Veena Sivaramakrishnan, partner, Shardul Amarchand Mangaldas, said reducing the amount for taking SARFAESI action will provide lenders better access to fast track and out of court enforcement mechanism, which would lead to better discipline in the financing world. “The borrowers can no longer use long-drawn litigation as an excuse to delay on their contractual obligations and it is, therefore, a crucial step in ensuring quick recovery, which is a critical pillar in any financing,” she added.

Sonam Chandwani, managing partner at KS Legal and Associates, said relaxation in threshold for NBFCs under SARFAESI is likely to strengthen financial health of lenders and simultaneously improve credit discipline while continuing to safeguard borrowers’ interests.

“This move enables NBFCs to recover smaller loans thereby catering to a larger pool of loans, which ultimately strengthens their balance sheets and overall financial health,” she said.

FE learned that NBFCs had earlier requested the finance minister to reduce threshold limits for initiating recovery proceedings.

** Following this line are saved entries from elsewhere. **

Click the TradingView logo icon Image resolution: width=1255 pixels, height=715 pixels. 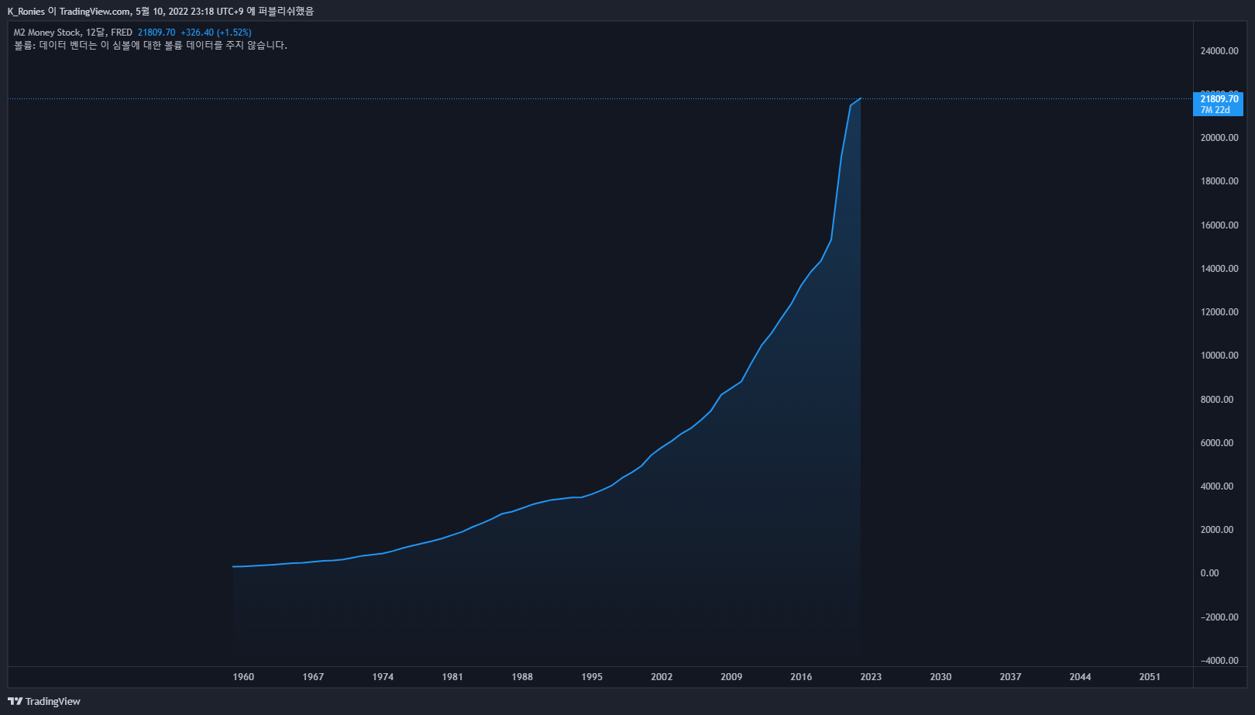15,701
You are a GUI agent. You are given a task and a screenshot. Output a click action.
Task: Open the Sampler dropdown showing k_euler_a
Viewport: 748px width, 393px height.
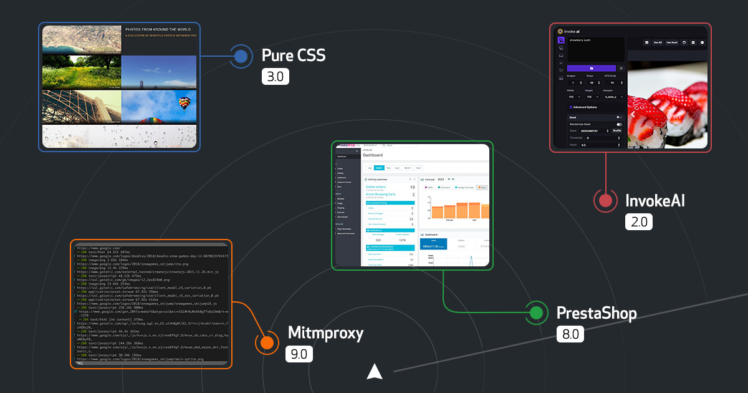click(613, 97)
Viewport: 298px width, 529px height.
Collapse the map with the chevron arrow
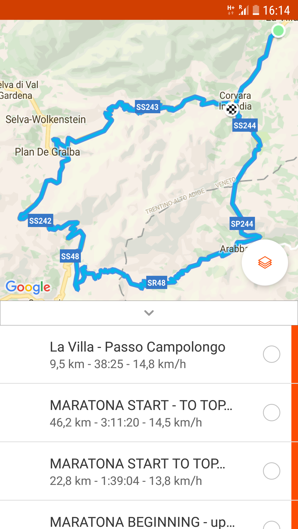(x=149, y=313)
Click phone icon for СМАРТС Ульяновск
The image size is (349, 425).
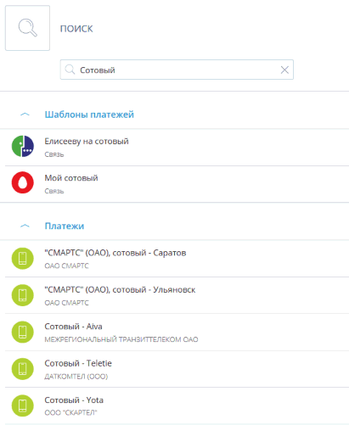click(x=23, y=295)
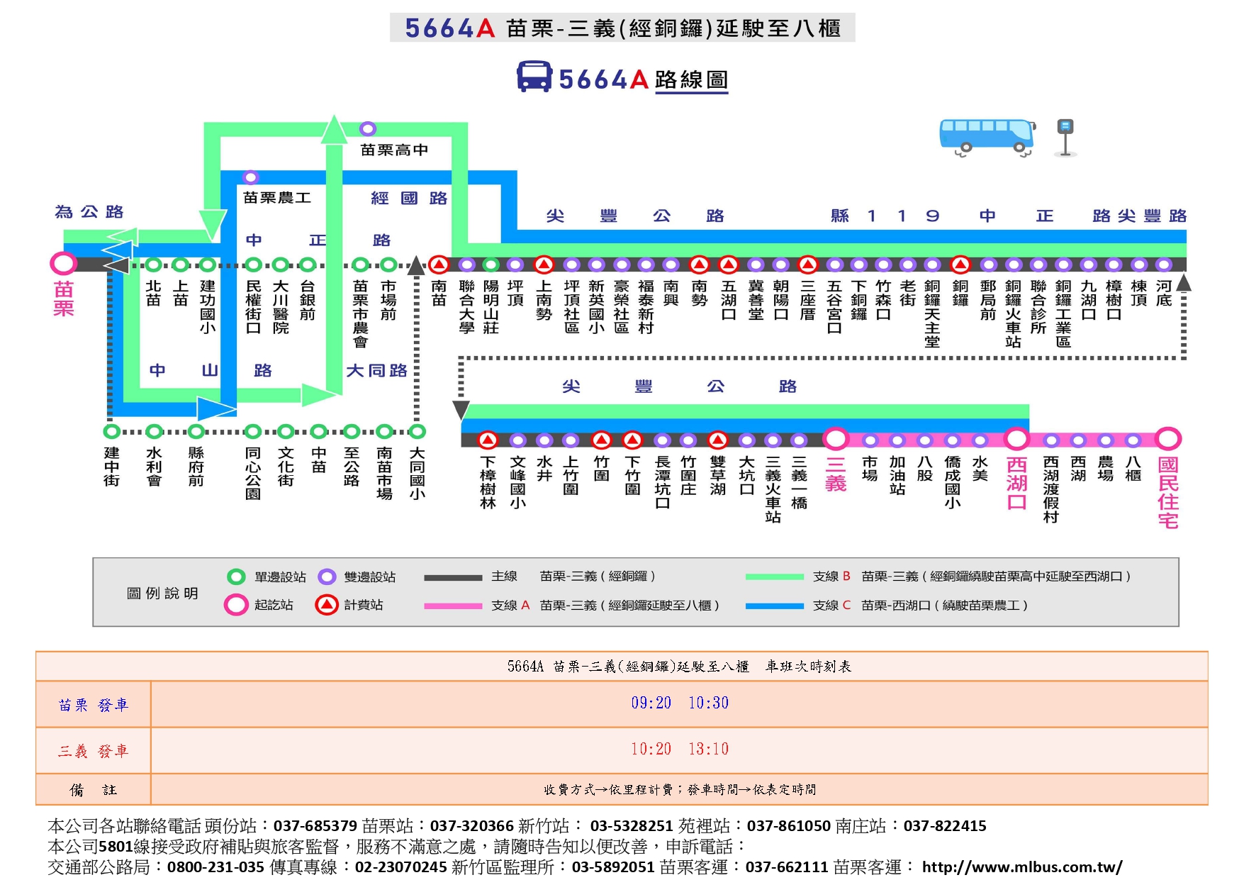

In the absence of lower threshold limits, NBFCs had to file cases at civil courts for recovery. The recovery under SARFAESI is applicable only to secured loans. Under the SARFAESI Act, a lender can take possession of the property or mortgaged assets after a 60-day notice. The Act is applicable to home loans, loan against property and loan against collateral for micro small medium enterprises (MSMEs).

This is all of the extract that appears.